Answer these from the article on the "Risky Business" climate report:
(a) Which two former Treasury Secretaries are among those behind the report?
(b) What estimated cost in lost coastal property by 2050 in the United States does the report give?
(c) How many more days each year with temperatures topping 35 degrees does the report say the average American will experience?

Extract provided:
■ ■ ■ ■

Business leaders should view climate change as a business threat no different than any other, says "Risky Business," a new report on climate change released Tuesday in New York.
The report says climate change will cost billions of dollars as waterfront property is lost to rising seas, new power plants are required to meet the energy demands created by a warmer climate and lower productity for workers outdoors in hot weather.
Former New York City Mayor Michael Bloomberg, former Treasury Secretary Henry Paulson, former Treasury Secretary Robert Rubin and former U.S. Senator Olympia Snowe are among those behind the report, which urges businesses to think in terms of their profits when they consider their carbon footprint.
But humans can still avoid the most costly effects of climate change if we take action quickly, the report says.
Left unchecked, the report warns that the current climate change pattern will cost an estimated $106 billion in lost coastal property by 2050 in the United States alone. Among the costs: beachfront property lost to rising sea levels and Midwestern crop yields declining by 19 percent.
In addition, the Risky Business Project report says the average American will experience 27 to 50 more days each year with temperatures topping 35 degrees. That means more power plants will be required to keep people and businesses cool, which will cost U.S. consumers an added $12 billion a year.
The report urges members of the business community to view climate change not as a political problem, but as an economic opportunity to improve their earnings.
Some information for this report comes from AP, AFP and Reuters.

■ ■ ■ ■

Data:
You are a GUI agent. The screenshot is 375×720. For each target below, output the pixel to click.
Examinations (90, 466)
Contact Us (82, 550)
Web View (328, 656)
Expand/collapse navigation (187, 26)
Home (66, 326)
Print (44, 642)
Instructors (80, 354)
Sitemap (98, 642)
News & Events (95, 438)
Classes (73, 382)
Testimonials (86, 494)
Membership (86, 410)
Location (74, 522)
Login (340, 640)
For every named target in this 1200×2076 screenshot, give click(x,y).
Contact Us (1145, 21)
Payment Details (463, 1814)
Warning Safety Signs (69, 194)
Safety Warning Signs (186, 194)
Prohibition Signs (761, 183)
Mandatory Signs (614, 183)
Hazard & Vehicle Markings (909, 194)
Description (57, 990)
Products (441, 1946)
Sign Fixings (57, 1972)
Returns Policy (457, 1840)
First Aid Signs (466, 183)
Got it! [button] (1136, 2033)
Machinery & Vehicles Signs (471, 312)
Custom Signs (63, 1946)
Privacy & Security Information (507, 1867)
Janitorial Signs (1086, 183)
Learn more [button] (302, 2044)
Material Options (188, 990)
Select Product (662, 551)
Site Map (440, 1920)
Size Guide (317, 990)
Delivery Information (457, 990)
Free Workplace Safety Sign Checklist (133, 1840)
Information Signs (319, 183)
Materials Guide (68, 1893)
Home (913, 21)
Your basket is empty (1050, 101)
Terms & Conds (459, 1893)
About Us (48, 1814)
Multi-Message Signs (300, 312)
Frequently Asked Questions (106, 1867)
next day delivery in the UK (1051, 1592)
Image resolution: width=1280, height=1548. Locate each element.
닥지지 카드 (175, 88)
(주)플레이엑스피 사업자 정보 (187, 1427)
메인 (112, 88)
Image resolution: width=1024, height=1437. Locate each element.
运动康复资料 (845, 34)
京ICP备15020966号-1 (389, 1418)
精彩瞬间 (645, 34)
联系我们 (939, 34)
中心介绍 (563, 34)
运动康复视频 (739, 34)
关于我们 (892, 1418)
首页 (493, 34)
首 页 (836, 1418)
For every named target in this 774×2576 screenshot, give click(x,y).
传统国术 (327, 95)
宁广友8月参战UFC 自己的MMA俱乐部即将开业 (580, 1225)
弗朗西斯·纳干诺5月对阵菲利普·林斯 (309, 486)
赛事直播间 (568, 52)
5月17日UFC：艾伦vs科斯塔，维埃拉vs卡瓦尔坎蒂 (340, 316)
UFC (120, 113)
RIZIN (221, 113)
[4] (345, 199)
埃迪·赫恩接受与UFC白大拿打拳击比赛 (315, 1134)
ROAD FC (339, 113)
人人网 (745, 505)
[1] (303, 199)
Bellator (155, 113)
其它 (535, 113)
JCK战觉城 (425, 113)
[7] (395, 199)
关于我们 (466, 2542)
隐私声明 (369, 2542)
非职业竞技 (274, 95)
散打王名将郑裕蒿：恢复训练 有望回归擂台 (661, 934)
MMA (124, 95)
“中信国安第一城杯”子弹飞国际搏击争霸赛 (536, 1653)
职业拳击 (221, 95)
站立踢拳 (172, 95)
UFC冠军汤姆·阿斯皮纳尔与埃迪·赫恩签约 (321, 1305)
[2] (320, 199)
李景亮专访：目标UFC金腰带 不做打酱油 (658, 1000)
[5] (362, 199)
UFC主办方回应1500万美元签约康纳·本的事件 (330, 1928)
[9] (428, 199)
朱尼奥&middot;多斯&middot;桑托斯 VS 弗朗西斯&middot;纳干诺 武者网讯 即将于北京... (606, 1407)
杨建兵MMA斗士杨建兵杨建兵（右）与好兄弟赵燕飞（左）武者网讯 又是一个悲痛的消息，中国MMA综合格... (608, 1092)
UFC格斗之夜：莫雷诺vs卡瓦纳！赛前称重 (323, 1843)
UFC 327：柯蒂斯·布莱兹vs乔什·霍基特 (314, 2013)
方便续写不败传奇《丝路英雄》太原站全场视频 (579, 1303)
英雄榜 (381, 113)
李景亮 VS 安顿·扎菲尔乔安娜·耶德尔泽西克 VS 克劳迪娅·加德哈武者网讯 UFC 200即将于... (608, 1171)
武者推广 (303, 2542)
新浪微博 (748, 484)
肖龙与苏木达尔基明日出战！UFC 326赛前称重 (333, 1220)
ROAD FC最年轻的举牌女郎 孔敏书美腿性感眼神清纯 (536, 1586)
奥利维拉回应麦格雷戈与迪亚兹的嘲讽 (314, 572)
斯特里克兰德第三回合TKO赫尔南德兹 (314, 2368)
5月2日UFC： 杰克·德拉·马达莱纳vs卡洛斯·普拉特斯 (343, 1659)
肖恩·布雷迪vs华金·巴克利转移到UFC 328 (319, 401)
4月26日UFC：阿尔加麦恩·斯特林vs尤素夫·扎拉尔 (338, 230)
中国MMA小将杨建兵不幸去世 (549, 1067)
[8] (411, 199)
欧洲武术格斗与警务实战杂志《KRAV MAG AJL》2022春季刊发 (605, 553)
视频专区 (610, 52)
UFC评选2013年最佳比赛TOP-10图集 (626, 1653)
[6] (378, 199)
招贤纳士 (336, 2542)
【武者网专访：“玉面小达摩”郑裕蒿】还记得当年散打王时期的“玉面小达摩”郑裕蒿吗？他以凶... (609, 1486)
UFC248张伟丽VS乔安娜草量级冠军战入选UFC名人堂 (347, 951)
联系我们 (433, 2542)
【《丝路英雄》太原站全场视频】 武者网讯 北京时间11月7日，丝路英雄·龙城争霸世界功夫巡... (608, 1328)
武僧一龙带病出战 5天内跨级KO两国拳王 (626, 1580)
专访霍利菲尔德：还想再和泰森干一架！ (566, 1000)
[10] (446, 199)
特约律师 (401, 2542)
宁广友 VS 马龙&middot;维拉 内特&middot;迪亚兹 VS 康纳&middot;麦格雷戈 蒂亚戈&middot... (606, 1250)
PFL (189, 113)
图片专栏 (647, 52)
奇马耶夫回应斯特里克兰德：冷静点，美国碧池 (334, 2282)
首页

■ ■ ■ ■

Solution for this task:
(a) Henry Paulson and Robert Rubin.
(b) $106 billion.
(c) 27 to 50 more days.